This notion of oneself as a kind of continuing career - something to work at, work on, “make an effort” for and subject to an hour a day of emotional Nautilus training, all in the interests not of attaining grace but of improving one’s “relationships” - is fairly recent in the world, at least in the world not inhabited entirely by adolescents. In fact the paradigm for the action in these recent Woody Allen movies is high school. The characters in Manhattan and Annie Hall and Interiors are, with one exception, presented as adults, as sentient men and women in the most productive years of their lives, but their concerns and conversations are those of clever children, “class brains,” acting out a yearbook fantasy of adult life.The bitterness of a Californian come to NYC and finding everyone turning into goddamn Californians.

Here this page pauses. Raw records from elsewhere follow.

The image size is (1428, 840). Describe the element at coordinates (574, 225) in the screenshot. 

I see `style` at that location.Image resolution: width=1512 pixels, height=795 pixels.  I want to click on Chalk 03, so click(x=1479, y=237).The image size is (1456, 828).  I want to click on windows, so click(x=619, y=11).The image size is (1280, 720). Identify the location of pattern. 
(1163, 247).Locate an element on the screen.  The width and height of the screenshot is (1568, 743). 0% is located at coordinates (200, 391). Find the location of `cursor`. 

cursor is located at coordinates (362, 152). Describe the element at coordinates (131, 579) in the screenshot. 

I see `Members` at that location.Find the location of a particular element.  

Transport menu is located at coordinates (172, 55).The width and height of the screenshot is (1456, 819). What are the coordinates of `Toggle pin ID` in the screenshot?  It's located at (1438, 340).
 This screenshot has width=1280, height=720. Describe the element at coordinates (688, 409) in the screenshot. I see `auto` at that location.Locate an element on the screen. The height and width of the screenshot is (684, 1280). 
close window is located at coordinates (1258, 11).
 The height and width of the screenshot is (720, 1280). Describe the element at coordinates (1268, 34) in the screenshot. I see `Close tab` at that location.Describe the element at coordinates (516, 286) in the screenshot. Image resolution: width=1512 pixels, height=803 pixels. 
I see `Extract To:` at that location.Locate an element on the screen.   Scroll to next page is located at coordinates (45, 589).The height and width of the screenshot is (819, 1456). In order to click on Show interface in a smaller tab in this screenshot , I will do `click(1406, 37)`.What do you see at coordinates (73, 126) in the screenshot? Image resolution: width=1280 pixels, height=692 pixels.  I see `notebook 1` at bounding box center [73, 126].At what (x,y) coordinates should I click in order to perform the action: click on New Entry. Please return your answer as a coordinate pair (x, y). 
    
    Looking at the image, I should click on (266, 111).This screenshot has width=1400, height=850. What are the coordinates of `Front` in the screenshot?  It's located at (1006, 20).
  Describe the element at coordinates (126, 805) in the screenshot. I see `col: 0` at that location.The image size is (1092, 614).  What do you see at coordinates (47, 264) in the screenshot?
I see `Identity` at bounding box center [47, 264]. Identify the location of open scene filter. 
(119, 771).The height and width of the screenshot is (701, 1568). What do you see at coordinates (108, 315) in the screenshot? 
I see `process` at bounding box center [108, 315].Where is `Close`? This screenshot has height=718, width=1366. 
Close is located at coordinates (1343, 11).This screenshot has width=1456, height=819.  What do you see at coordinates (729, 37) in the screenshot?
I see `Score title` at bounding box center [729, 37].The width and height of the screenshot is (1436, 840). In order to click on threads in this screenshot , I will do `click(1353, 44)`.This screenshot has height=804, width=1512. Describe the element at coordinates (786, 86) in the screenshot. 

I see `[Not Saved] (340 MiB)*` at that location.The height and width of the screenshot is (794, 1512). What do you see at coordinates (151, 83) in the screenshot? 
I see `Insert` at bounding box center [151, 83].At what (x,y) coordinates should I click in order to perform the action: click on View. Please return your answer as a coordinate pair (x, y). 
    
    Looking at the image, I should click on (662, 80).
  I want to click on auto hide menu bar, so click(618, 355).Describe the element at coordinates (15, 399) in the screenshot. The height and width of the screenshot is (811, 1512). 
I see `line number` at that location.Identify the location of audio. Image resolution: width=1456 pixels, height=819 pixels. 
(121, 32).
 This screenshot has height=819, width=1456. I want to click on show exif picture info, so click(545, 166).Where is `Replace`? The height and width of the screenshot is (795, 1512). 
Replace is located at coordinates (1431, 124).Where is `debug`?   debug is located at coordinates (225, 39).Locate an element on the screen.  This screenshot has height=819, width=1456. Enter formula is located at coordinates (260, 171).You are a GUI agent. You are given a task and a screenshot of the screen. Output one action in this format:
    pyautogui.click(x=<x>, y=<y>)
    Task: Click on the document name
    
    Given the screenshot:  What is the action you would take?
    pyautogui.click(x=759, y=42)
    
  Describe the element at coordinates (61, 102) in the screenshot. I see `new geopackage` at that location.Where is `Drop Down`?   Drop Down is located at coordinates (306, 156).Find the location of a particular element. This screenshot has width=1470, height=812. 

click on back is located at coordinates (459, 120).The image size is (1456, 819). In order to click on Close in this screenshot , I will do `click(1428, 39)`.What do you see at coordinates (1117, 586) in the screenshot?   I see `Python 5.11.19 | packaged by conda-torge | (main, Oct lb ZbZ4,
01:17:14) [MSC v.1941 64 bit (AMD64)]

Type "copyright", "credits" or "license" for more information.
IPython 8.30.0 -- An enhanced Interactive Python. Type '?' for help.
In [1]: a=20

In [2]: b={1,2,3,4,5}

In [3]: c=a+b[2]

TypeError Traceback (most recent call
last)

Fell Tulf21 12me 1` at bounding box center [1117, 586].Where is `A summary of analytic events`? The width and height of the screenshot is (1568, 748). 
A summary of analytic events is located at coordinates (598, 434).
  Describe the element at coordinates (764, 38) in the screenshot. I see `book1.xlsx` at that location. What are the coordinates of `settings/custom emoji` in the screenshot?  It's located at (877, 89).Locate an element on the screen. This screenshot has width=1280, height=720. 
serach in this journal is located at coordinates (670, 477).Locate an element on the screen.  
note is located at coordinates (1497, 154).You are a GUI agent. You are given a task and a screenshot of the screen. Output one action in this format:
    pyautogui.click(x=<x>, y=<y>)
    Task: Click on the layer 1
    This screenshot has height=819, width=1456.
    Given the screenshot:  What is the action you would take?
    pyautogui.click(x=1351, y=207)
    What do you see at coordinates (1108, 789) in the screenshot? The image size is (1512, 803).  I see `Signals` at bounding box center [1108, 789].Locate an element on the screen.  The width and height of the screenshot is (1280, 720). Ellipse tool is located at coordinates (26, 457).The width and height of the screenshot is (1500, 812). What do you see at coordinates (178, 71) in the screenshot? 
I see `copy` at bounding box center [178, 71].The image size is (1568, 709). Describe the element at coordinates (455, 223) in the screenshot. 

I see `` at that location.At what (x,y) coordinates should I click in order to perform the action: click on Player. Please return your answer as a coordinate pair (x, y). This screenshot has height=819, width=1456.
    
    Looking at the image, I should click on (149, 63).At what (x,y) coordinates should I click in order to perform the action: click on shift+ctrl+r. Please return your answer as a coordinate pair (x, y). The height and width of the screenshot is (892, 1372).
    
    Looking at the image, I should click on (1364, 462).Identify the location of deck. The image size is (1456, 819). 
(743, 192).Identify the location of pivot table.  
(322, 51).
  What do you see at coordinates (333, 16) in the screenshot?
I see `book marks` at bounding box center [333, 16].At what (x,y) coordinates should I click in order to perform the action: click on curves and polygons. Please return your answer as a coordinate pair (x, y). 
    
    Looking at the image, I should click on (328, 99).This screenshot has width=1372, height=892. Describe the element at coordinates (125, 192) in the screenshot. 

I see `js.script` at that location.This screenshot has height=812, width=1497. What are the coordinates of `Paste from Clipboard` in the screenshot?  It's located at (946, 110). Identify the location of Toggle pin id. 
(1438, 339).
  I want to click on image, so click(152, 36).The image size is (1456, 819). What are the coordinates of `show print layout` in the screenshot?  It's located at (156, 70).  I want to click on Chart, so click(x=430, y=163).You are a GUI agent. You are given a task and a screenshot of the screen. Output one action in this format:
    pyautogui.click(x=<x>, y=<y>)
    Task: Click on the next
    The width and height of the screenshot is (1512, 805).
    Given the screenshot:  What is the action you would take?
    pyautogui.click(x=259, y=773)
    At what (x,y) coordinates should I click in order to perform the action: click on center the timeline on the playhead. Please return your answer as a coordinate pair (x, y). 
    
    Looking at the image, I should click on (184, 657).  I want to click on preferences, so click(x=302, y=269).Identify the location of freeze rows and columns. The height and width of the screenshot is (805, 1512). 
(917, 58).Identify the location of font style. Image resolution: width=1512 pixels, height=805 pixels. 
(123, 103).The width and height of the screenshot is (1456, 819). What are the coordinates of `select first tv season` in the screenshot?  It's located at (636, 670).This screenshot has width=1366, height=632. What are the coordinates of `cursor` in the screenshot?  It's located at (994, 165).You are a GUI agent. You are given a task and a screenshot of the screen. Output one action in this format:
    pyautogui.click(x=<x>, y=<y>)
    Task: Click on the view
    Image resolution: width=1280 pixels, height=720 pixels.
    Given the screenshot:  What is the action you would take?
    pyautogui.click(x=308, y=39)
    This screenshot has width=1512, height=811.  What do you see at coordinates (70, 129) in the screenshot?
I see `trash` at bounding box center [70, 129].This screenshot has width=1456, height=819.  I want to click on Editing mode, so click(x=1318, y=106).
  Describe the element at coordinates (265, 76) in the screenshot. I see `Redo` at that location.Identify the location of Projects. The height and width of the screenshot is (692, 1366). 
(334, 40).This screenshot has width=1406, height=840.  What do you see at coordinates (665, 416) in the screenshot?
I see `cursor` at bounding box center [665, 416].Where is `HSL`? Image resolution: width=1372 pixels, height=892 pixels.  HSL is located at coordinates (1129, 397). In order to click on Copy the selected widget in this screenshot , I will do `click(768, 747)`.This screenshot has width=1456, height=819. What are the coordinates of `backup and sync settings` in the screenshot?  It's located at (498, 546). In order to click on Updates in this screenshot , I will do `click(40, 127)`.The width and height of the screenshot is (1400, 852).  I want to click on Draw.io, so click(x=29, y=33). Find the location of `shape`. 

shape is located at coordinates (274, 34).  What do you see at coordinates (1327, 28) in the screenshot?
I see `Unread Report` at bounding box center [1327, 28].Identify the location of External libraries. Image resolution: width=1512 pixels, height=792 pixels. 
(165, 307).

... Her response to a professor who writes to the NYRB defending Allen is another classic I hadn't seen, though I have wanted to file reply briefs with pretty much the same content.
... Google Books provides another example of Didion's aptitude for the terse rejoinder. Alfred Kazin did not like what Didion said about him in reviewing Cheever's Falconer:
Kazin protests remarks that Didion made about him . . . . More specifically, he fulminates at length about Didion's charge that he insufficiently appreciates Cheever and other Protestant writers. He even climaxes his five-paragraph tirade by proclaiming that one of Didion's statements about him "is worse than outrageous - it is stupid."Didion's response, in full: "Oh, come off it, Alfred."
I wish she had reviewed Harry Frankfurt's little book On Bullshit, which could be the subtitle of much of her nonfiction.